“I can do that.”
That turns out to be, well, anything. It’s more than a simple statement; it’s how Emily Inverso describes her way of tackling life and career.
Independent and savvy, Emily greets challenges with the mentality that no amount of research or effort is too gritty to complete a task.
“If something is a Google search, a book or an interview away from being understood, just do it,” Emily encouraged.
Her personal mantra has already proven to be well-suited. Awarded an ASME internship at Kiplinger’s Personal Finance magazine, Emily sunk her teeth into learning the ropes of writing for a financial publication.
“These reporters and editors around the office are so much more than journalists,” Emily said. “They are experts in their fields. It’s the type of experience that doesn’t come from a few interviews to write a story…it comes from really understanding the ins and outs of investing, stocks, etcetera, etcetera.”
Yet within her first month of working at Kiplinger’s, a story Emily wrote on identity fraud protection, 8 Things to Never Keep in Your Wallet, was picked up by national news sources and aggregators. Just days later, she gave a 15 minute radio interview on the topic to a San Francisco-based station. Never one to back down from a new challenge, Emily prepped for the interview and pulled it off without any prior live-air experience.
In many ways, Emily is a complexly made-up individual composed of many different yet complementary facets. She is bold in the endeavors she takes on, having started up A fashion magazine and having been one of two student reporters who broke the story on never-before-heard tapes from the Kent State shooting. Her article on the story released ahead of regional news sources and helped trigger a national inquiry calling for the shooting investigation to be re-opened.
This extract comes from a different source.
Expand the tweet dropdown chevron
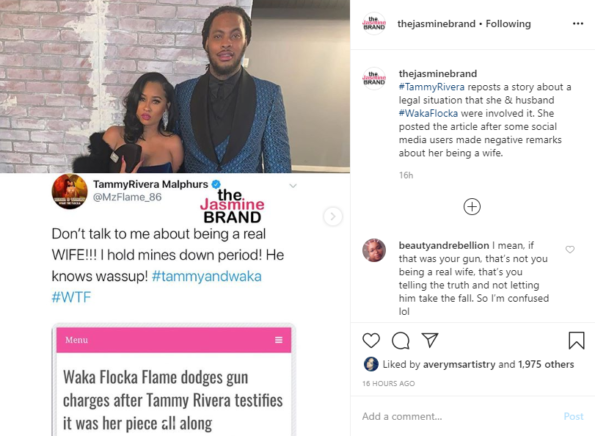This screenshot has height=436, width=595. [293, 186]
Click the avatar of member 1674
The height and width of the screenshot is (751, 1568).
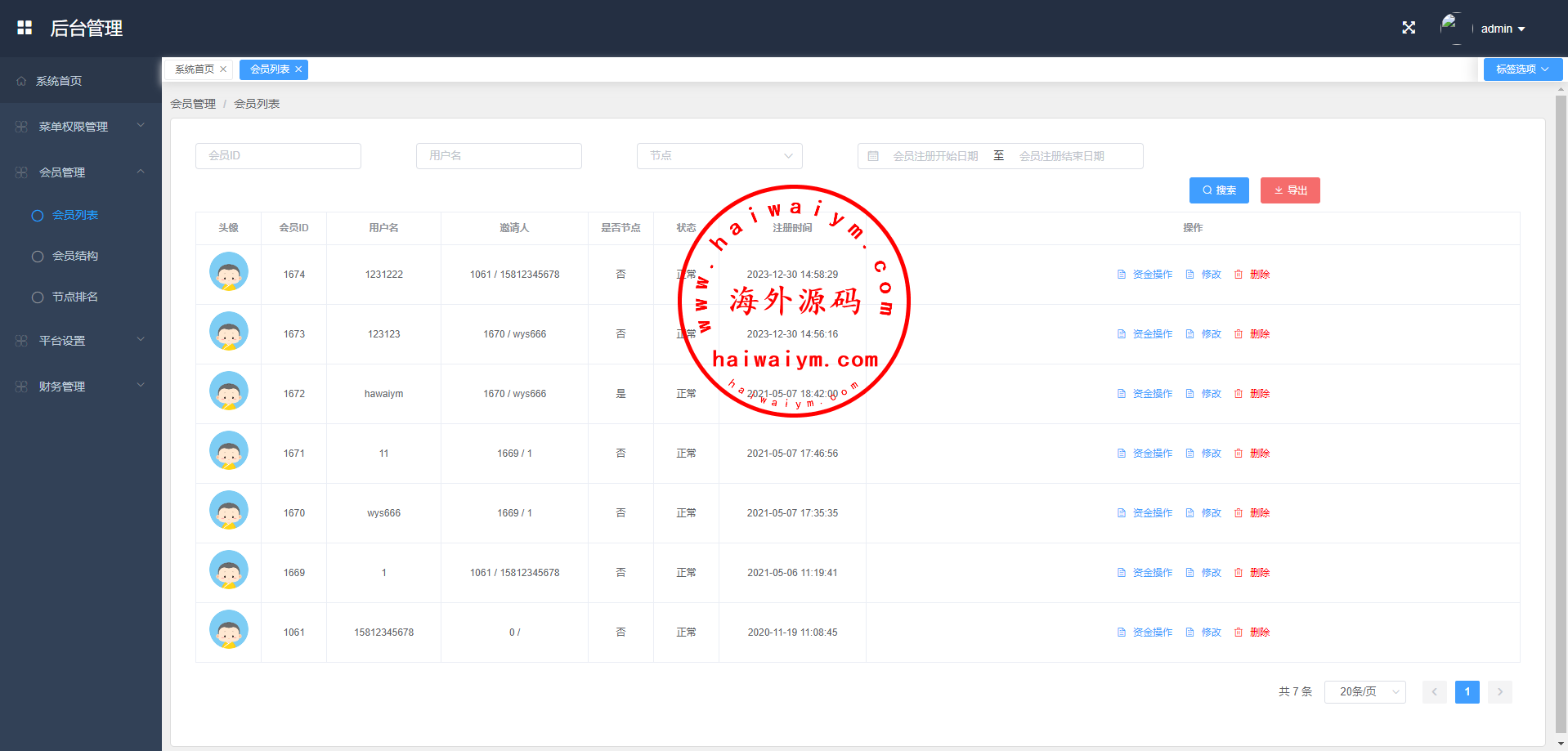pos(229,272)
Yet her incredible intelligence and drive are carried with the utmost class. Emily is one the most well-poised and humble women I have ever met. I asked her what sort of qualities she valued in her vision of the ideal career woman, and she replied that she has a hard time choosing “ideals”.
“My ideal right now is very simple,” Emily explained. “I want to challenge myself, I want to know I can succeed under pressure. I want to be able to stand on my own two feet and take care of myself. And I want to learn something new with each assignment I take.”
And, she quipped, “I wouldn’t mind doing all of that with a little Hepburn grace, either.”
Her answer is honest and refreshing. And on reflection, not all that surprising coming from her. As one of my roommates in D.C. this summer, Emily has revealed herself to be a smart and practical woman. She doesn’t waste time waffling on the theoretical concepts of the ideal and unrealistic. Instead she lives her life focusing on pushing herself forward and gaining new experiences. Her ambition and livelihood boil over into all aspects of her life. When I roll over in my bed on Saturday morning and hear the door to our apartment clicking closed, I know it’s Emily heading out in the early light to explore another corner of this city. And I know when she comes home, she’ll have a vintage trinket or a bag of fresh produce from an open-air market with a list of new places and restaurants we have to try.
Emily is a rising senior at Kent State University. This year, she will be editor in chief of her college newspaper, where she is heading an initiative to bring the paper’s efforts into collaboration with the college television news station at a converged news desk. In addition, she will be editor in chief of A magazine, where she is overseeing the final stages of publishing Kent’s first iPad compatible magazine edition.
After she graduates in May 2013, I hope she calls me looking for a roommate.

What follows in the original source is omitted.